Published May 23, 2007 10:48 am -
QUIGLESS CENTER
Daughter hopes to continue father’s legacy
VANESSA CLARKE
STAFF WRITERS
The two-story brick building at 99 Main St. has seen many transformations over its history.
Originally a fish market, it was transformed into The Quigless Clinic by the late Dr. Milton D. Quigless in 1946 before entering its current use as an alternative medicine clinic by one of Quigless' daughters, Carol.

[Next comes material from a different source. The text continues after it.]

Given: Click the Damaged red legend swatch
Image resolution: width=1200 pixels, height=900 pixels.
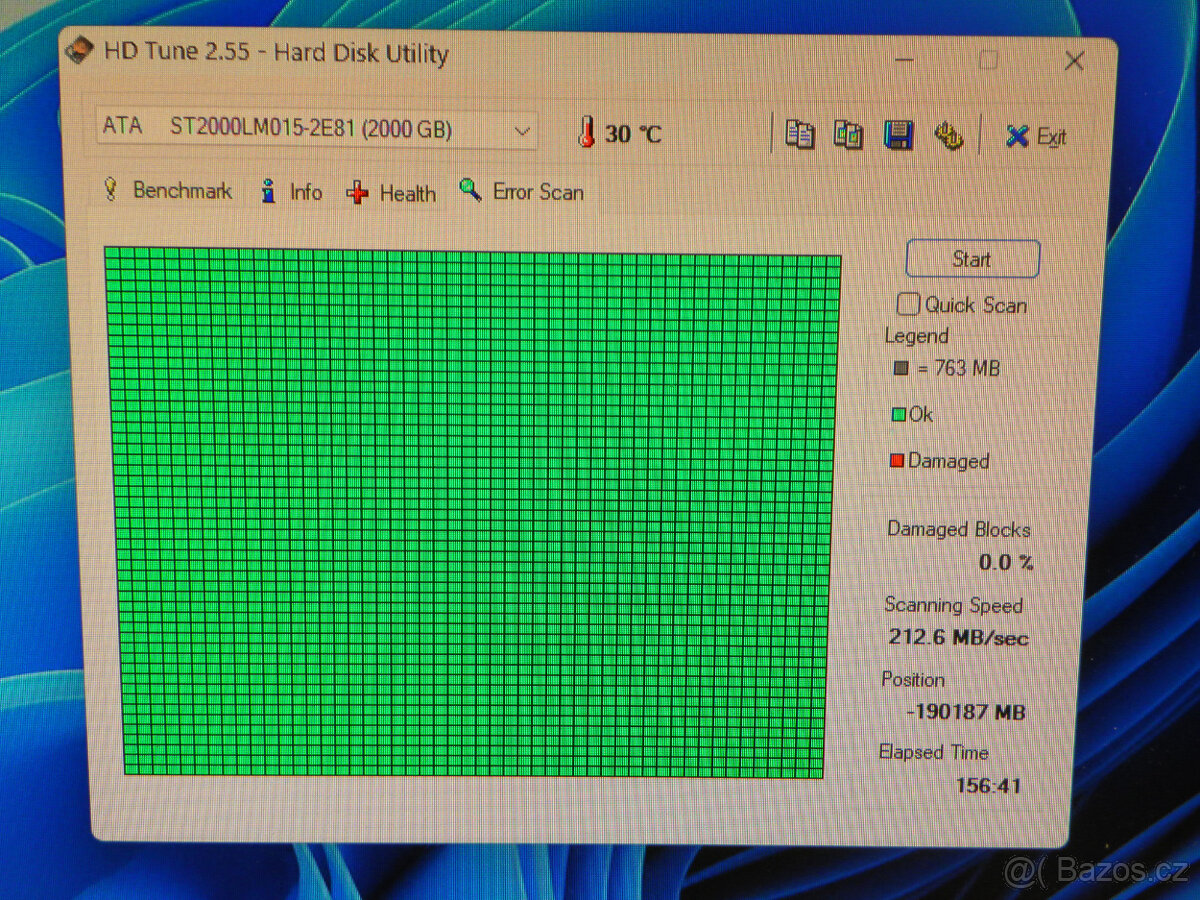Looking at the screenshot, I should (897, 461).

Carol M. Quigless spoke at length about her father, his clinic and the exhibition at the North Carolina Museum of History that he is a part of, entitled "Health and Healing Experiences in North Carolina," as well as her dream for the building that housed her father's practice.
Milton Quigless, a fifth-grade dropout who eventually went back to school and got his medical license, came to Tarboro from Mississippi in 1936 with $7 in his pocket.
"He gave $6 to Mount Zion AME, you know he was tithing, and kept $1 for himself," she said.
Dr. Quigless tried unsuccessfully for 10 years to get certified at the local hospital, Edgecombe General, but found he could not because of segregation and Jim Crow laws, she said.
So, he got a loan, not from a Tarboro bank, Carol Quigless said, but from the People's Bank in Raleigh and started his own clinic. The 26-bed hospital had men's, women's and pediatric wards, as well as a drug dispensary, operating room and OB/GYN ward, among other things.
"This is where I was born and a whole lot of people from Tarboro were born here," she said of the delivery room and OB/GYN ward.
Carol Quigless' younger self was scared of two rooms: the one housing the X-ray machine and the one with the autoclave or sterilizer.
She also had strong memories of the maternity ward.
"I remember this because every once and awhile you'd get someone moaning or screaming," she said.
As she walked through the halls, she pointed out where she or her brother had this or that surgery, tonsils out, appendix out.
"My sister Helen never had any surgeries in this hospital though," she said. "Interesting."
Since there were few schools that would allow blacks, Quigless had to train much of his staff.
"He had to train people here to do the jobs," Quigless said. "He trained nurses to get their RN, on-the-job training."